9. The implementation of NDIS to date has suffered greatly from adoption of a flawed assumption that family carers want to be ‘relieved’ of their caring role so they may take up a ‘normal’ work and family life. This has led to the exclusion of families from recognition as the primary unit of care in the lives of the majority of people with disabilities and mental illnesses.

NDIS should provide a Family Support Entitlement for familes caring for an NDIS participant at home. This would be an amount equivalent to the purchase cost of six weeks of supports for their family member, which may be used for respite, therapy, counselling or any other purpose chosen by the family that enhances the family’s capacity to sustain their caring role.

circlesofsupport

10. NDIS was established in the expectation that many people with disabilities and mental illnesses would be assisted into paid employment. To date, little progress has been made in this direction. While many people can and should find their way into the paid workforce, a key obstacle is the shortage of suitable positions. Small and micro-business activity is a more feasible option for many.

A Small /Micro-Business Development Grant of $5,000 per year for a maximum of three years would be made available by the Commonwealth for selected participants to turbo-charge their prospects of entering the world of paid work.

11. To create a strong financial incentive for employers to change their hiring patterns, a permanent Social Inclusion Corporate Tax Rate of 15% would be introduced for businesses in which 20% or more of employees are people with disabilities, mental illnesses, and/or people who have a history of long-term exclusion from the labour market.

12. Funding for support for school students with disabilities and mental health and behavioural challenges by the states has remained locked in the old ‘block funding’ model, where payments are directed to schools to use as they decide. These funds should be allocated to the families of these students and not to schools, so that each family may purchase the form of assistance most suited to the needs of each child.

It would be mandatory for states, in these funding arrangements, to use the payment procedures established for the Commonwealth’s Individual Support Co-ordination and Advocacy Package, and not duplicate administrative arrangements.

13. Funding for early education and child care for children with disabilities by the states should also be allocated to the families of these kids and not to providers.

14. Suicide rates remain stable in Australia at 12.3 per 100,000, with 8 deaths per day and an assumed suicide attempt rate at 24 per day. Despite extensive public discussion of the problem and major increases in funding for suicide prevention programs, the incidence of suicide is not declining.

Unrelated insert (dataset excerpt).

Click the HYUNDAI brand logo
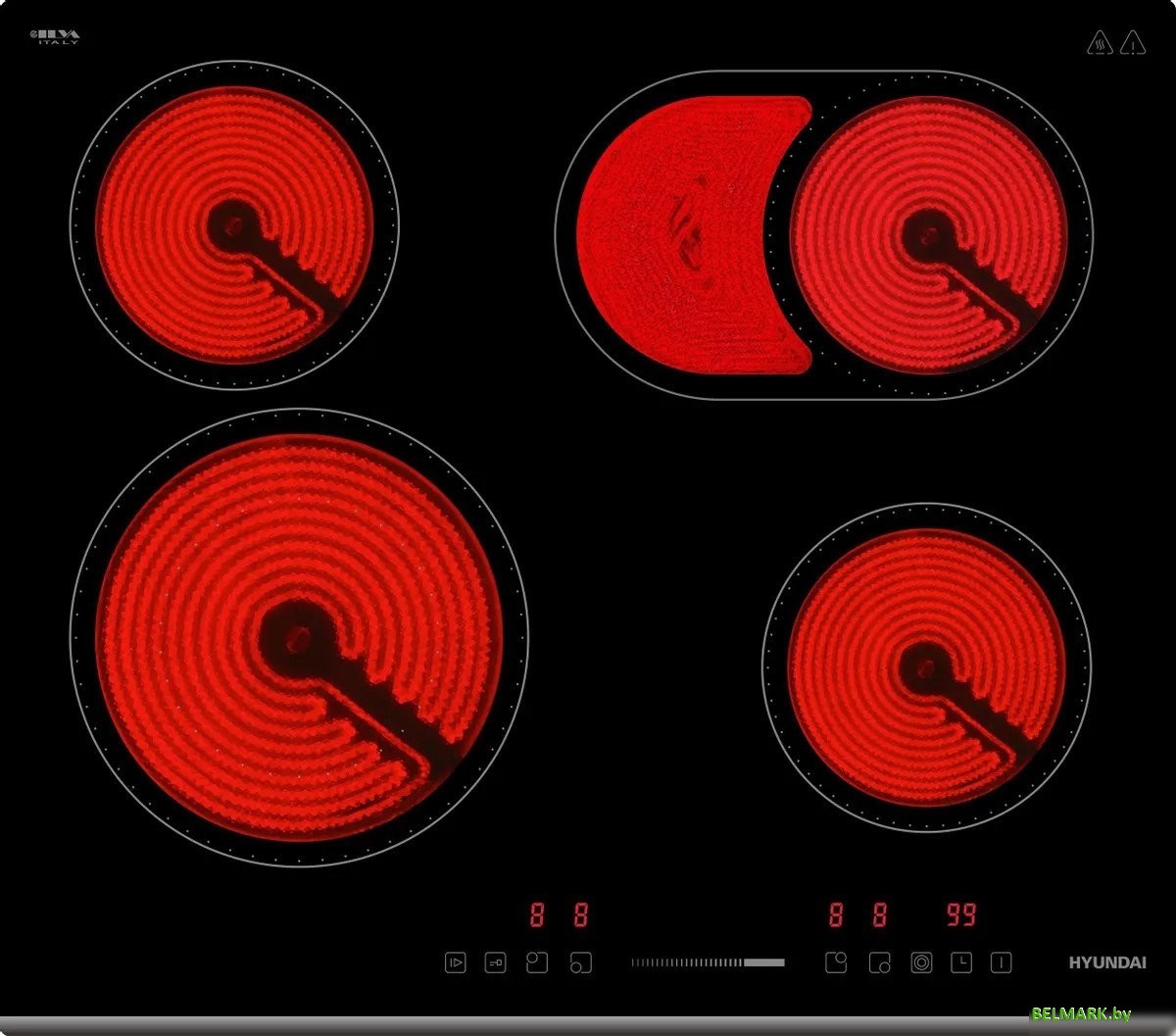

Public education programs about suicide do not reduce its incidence – the principal factor in deterring at-risk individuals is personal and social relationships, but funded programs have tended to be driven by NGO contractors who supply only information, crisis-lines and post-crisis supports but not personal connections with a prevention capability.

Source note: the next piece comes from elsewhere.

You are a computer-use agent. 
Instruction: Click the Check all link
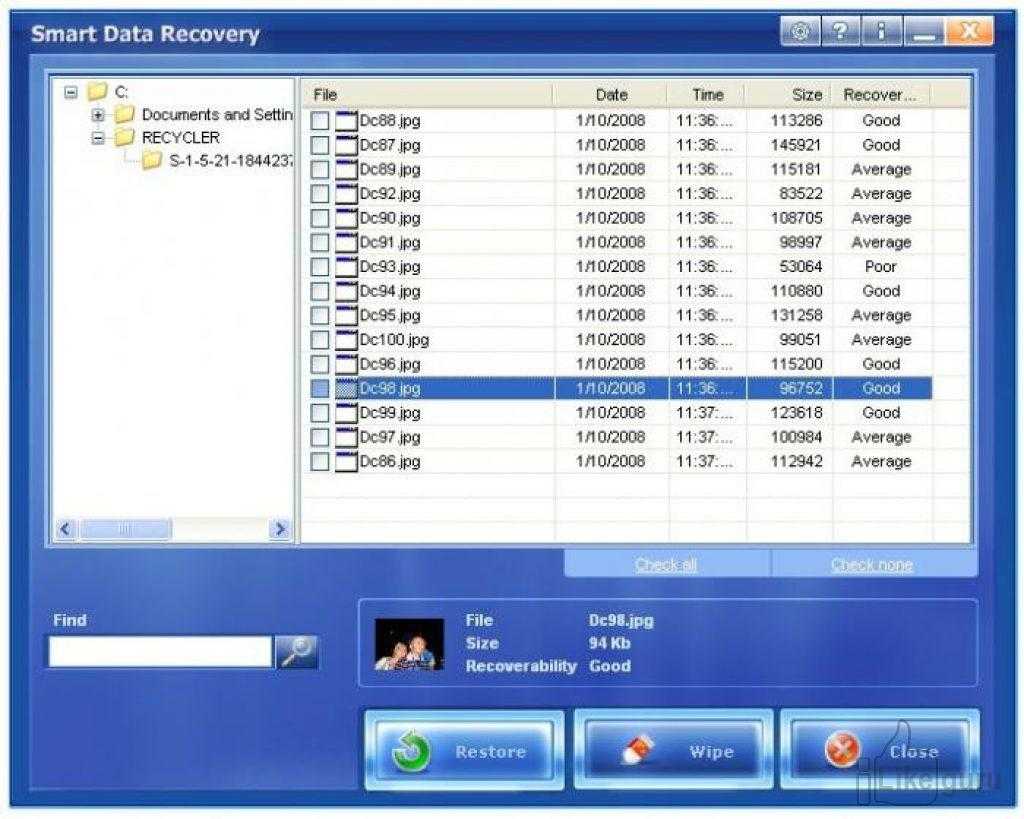[x=666, y=565]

Suicide prevention funding should be redirected from NGO contractors to the identification of at-risk individuals and the building of intensive support networks around these individuals, drawing on the Circles of Support model. Existing service providers are ill-suited to this work, since their cultures are immersed in the industrial and contractual not the relational and mutual. More suitable instruments in civil society are available. This shift in mechanism continues the movement in paradigm from provider-centred to person-centred supports and interventions, which governments in Australia have tended to support only sporadically and with lip-service, without serious life-saving commitment.